*EL PROBLEMA*
Copia todas las filas de abajo palabra por palabra, sin cambiar nada.

==== MATERIAL

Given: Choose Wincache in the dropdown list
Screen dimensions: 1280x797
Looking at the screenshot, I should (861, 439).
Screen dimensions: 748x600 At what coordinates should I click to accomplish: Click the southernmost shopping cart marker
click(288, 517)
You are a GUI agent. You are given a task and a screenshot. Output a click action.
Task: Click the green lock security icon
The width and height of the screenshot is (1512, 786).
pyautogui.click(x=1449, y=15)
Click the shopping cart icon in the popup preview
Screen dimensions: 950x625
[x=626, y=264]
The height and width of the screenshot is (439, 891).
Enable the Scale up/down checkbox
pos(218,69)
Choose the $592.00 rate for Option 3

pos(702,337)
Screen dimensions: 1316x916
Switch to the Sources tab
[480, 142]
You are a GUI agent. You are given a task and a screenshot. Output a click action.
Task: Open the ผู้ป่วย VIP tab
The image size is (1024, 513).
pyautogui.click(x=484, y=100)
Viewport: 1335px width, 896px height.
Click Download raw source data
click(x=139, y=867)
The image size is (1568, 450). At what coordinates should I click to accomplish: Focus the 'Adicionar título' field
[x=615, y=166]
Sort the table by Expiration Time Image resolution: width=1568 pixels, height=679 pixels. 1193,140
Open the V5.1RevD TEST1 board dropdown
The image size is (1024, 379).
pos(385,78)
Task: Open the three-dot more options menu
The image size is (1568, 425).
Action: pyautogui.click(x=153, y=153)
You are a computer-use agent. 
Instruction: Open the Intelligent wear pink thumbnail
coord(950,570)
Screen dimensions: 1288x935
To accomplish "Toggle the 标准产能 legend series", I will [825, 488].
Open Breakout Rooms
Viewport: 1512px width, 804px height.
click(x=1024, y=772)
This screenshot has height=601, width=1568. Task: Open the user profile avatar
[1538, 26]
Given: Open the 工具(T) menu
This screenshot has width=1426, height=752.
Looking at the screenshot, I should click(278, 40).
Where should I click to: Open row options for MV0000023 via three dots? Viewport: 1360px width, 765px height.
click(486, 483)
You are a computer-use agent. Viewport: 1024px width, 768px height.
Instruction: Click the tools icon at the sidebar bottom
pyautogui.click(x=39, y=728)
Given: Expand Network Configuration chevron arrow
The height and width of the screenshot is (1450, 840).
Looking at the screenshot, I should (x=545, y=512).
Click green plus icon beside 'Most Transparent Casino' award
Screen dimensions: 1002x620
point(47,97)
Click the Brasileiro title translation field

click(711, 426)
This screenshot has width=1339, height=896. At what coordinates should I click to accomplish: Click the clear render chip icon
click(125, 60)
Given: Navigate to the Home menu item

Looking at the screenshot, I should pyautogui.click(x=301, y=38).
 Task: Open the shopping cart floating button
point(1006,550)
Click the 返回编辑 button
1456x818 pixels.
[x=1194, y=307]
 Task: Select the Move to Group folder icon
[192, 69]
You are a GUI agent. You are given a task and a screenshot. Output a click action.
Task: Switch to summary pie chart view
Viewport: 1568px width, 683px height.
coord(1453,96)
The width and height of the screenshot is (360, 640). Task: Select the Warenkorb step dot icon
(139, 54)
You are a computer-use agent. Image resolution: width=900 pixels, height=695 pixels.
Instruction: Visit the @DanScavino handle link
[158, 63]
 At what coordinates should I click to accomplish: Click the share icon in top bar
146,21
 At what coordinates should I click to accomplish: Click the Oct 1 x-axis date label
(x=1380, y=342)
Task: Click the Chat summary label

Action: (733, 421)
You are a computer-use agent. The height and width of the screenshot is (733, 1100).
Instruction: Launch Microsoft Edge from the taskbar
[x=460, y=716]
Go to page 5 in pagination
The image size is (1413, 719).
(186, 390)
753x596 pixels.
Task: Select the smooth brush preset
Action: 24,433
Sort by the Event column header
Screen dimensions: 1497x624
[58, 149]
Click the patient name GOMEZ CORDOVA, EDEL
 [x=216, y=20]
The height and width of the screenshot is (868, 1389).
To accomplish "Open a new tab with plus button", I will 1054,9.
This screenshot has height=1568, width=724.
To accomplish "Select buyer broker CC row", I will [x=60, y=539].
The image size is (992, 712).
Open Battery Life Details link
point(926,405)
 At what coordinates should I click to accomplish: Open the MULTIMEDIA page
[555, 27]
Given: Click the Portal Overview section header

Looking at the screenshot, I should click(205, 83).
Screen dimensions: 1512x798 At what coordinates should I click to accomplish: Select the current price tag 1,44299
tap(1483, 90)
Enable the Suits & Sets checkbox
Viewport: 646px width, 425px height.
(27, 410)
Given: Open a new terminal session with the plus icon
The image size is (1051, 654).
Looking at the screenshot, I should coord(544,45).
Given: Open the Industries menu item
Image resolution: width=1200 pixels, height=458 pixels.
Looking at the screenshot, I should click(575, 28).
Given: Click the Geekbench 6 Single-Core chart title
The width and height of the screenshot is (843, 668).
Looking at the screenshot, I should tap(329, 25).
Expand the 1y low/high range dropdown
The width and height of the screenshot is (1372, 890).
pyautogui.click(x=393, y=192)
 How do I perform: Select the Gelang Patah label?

========

*SOLUCIÓN*
Given: Choose Wincache in the dropdown list
Screen dimensions: 1280x797
Looking at the screenshot, I should (861, 439).
Screen dimensions: 748x600 At what coordinates should I click to accomplish: Click the southernmost shopping cart marker
click(288, 517)
You are a GUI agent. You are given a task and a screenshot. Output a click action.
Task: Click the green lock security icon
The width and height of the screenshot is (1512, 786).
pyautogui.click(x=1449, y=15)
Click the shopping cart icon in the popup preview
Screen dimensions: 950x625
[x=626, y=264]
The height and width of the screenshot is (439, 891).
Enable the Scale up/down checkbox
pos(218,69)
Choose the $592.00 rate for Option 3

pos(702,337)
Screen dimensions: 1316x916
Switch to the Sources tab
[480, 142]
You are a GUI agent. You are given a task and a screenshot. Output a click action.
Task: Open the ผู้ป่วย VIP tab
The image size is (1024, 513).
pyautogui.click(x=484, y=100)
Viewport: 1335px width, 896px height.
Click Download raw source data
click(x=139, y=867)
The image size is (1568, 450). At what coordinates should I click to accomplish: Focus the 'Adicionar título' field
[x=615, y=166]
Sort the table by Expiration Time Image resolution: width=1568 pixels, height=679 pixels. 1193,140
Open the V5.1RevD TEST1 board dropdown
The image size is (1024, 379).
pos(385,78)
Task: Open the three-dot more options menu
The image size is (1568, 425).
Action: pyautogui.click(x=153, y=153)
You are a computer-use agent. 
Instruction: Open the Intelligent wear pink thumbnail
coord(950,570)
Screen dimensions: 1288x935
To accomplish "Toggle the 标准产能 legend series", I will [825, 488].
Open Breakout Rooms
Viewport: 1512px width, 804px height.
click(x=1024, y=772)
This screenshot has height=601, width=1568. Task: Open the user profile avatar
[1538, 26]
Given: Open the 工具(T) menu
This screenshot has width=1426, height=752.
Looking at the screenshot, I should click(278, 40).
Where should I click to: Open row options for MV0000023 via three dots? Viewport: 1360px width, 765px height.
click(486, 483)
You are a computer-use agent. Viewport: 1024px width, 768px height.
Instruction: Click the tools icon at the sidebar bottom
pyautogui.click(x=39, y=728)
Given: Expand Network Configuration chevron arrow
The height and width of the screenshot is (1450, 840).
Looking at the screenshot, I should (x=545, y=512).
Click green plus icon beside 'Most Transparent Casino' award
Screen dimensions: 1002x620
point(47,97)
Click the Brasileiro title translation field

click(711, 426)
This screenshot has width=1339, height=896. At what coordinates should I click to accomplish: Click the clear render chip icon
click(125, 60)
Given: Navigate to the Home menu item

Looking at the screenshot, I should pyautogui.click(x=301, y=38).
 Task: Open the shopping cart floating button
point(1006,550)
Click the 返回编辑 button
1456x818 pixels.
[x=1194, y=307]
 Task: Select the Move to Group folder icon
[192, 69]
You are a GUI agent. You are given a task and a screenshot. Output a click action.
Task: Switch to summary pie chart view
Viewport: 1568px width, 683px height.
coord(1453,96)
The width and height of the screenshot is (360, 640). Task: Select the Warenkorb step dot icon
(139, 54)
You are a computer-use agent. Image resolution: width=900 pixels, height=695 pixels.
Instruction: Visit the @DanScavino handle link
[158, 63]
 At what coordinates should I click to accomplish: Click the share icon in top bar
146,21
 At what coordinates should I click to accomplish: Click the Oct 1 x-axis date label
(x=1380, y=342)
Task: Click the Chat summary label

Action: (733, 421)
You are a computer-use agent. The height and width of the screenshot is (733, 1100).
Instruction: Launch Microsoft Edge from the taskbar
[x=460, y=716]
Go to page 5 in pagination
The image size is (1413, 719).
(186, 390)
753x596 pixels.
Task: Select the smooth brush preset
Action: 24,433
Sort by the Event column header
Screen dimensions: 1497x624
[58, 149]
Click the patient name GOMEZ CORDOVA, EDEL
 [x=216, y=20]
The height and width of the screenshot is (868, 1389).
To accomplish "Open a new tab with plus button", I will 1054,9.
This screenshot has height=1568, width=724.
To accomplish "Select buyer broker CC row", I will [x=60, y=539].
The image size is (992, 712).
Open Battery Life Details link
point(926,405)
 At what coordinates should I click to accomplish: Open the MULTIMEDIA page
[555, 27]
Given: Click the Portal Overview section header

Looking at the screenshot, I should click(205, 83).
Screen dimensions: 1512x798 At what coordinates should I click to accomplish: Select the current price tag 1,44299
tap(1483, 90)
Enable the Suits & Sets checkbox
Viewport: 646px width, 425px height.
(27, 410)
Given: Open a new terminal session with the plus icon
The image size is (1051, 654).
Looking at the screenshot, I should coord(544,45).
Given: Open the Industries menu item
Image resolution: width=1200 pixels, height=458 pixels.
Looking at the screenshot, I should click(575, 28).
Given: Click the Geekbench 6 Single-Core chart title
The width and height of the screenshot is (843, 668).
Looking at the screenshot, I should tap(329, 25).
Expand the 1y low/high range dropdown
The width and height of the screenshot is (1372, 890).
pyautogui.click(x=393, y=192)
 How do I perform: Select the Gelang Patah label?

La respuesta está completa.